- _Instruction 1_
According to the article on Inter Pipeline, by how much per year did the company's earnings per share grow over the last three years?

- _Source_
▼

It’s only natural that many investors, especially those who are new to the game, prefer to buy shares in ‘sexy’ stocks with a good story, even if those businesses lose money. But as Warren Buffett has mused, ‘If you’ve been playing poker for half an hour and you still don’t know who the patsy is, you’re the patsy.’ When they buy such story stocks, investors are all too often the patsy.
In contrast to all that, I prefer to spend time on companies like Inter Pipeline (TSE:IPL), which has not only revenues, but also profits. Now, I’m not saying that the stock is necessarily undervalued today; but I can’t shake an appreciation for the profitability of the business itself. In comparison, loss making companies act like a sponge for capital – but unlike such a sponge they do not always produce something when squeezed.
Inter Pipeline’s Earnings Per Share Are Growing.
If you believe that markets are even vaguely efficient, then over the long term you’d expect a company’s share price to follow its earnings per share (EPS). Therefore, there are plenty of investors who like to buy shares in companies that are growing EPS. We can see that in the last three years Inter Pipeline grew its EPS by 7.1% per year. That might not be particularly high growth, but it does show that per-share earnings are moving steadily in the right direction.
I like to take a look at earnings before interest and (EBIT) tax margins, as well as revenue growth, to get another take on the quality of the company’s growth. While Inter Pipeline did well to grow revenue over the last year, EBIT margins were dampened at the same time. So it seems the future my hold further growth, especially if EBIT margins can stabilize.

▲

- _Available records_
▼

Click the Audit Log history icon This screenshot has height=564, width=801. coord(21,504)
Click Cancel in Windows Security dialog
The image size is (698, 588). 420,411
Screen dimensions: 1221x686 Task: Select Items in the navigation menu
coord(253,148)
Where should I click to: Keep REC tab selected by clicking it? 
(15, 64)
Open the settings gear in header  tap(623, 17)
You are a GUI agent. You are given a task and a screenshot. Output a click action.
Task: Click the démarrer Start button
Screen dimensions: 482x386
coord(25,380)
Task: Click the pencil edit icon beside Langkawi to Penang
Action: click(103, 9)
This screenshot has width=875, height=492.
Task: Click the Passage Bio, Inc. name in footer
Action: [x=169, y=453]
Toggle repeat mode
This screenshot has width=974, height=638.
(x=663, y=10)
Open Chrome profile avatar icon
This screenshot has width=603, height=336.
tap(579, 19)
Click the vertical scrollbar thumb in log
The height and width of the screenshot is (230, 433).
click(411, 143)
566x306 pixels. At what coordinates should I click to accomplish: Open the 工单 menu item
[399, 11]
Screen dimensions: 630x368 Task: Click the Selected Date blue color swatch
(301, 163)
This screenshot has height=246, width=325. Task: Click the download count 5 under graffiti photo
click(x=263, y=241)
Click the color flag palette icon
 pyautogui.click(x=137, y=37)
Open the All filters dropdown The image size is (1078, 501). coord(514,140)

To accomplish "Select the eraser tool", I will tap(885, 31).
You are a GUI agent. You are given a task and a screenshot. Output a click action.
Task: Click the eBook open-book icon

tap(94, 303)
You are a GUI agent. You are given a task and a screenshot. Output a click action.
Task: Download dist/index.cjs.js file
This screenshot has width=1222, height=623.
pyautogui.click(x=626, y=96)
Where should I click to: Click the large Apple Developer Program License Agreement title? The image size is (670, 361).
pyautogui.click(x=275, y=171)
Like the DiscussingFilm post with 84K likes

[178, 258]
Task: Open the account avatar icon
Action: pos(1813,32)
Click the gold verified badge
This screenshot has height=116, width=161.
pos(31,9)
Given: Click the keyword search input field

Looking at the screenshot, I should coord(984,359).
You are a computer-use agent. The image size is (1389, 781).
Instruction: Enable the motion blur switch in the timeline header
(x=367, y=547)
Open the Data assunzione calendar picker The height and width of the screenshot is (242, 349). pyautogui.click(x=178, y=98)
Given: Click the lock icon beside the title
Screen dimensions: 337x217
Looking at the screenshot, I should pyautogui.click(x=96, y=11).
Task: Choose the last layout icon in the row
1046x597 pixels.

▲

- _Instruction 2_
Reproduce everything in the records from the line containing "Like the DiscussingFilm post with 84K likes" down to the line containing "Looking at the screenshot, I should coord(984,359).", with both of those lines included.

- _Result 1_
7.1% per year.

- _Result 2_
Like the DiscussingFilm post with 84K likes

[178, 258]
Task: Open the account avatar icon
Action: pos(1813,32)
Click the gold verified badge
This screenshot has height=116, width=161.
pos(31,9)
Given: Click the keyword search input field

Looking at the screenshot, I should coord(984,359).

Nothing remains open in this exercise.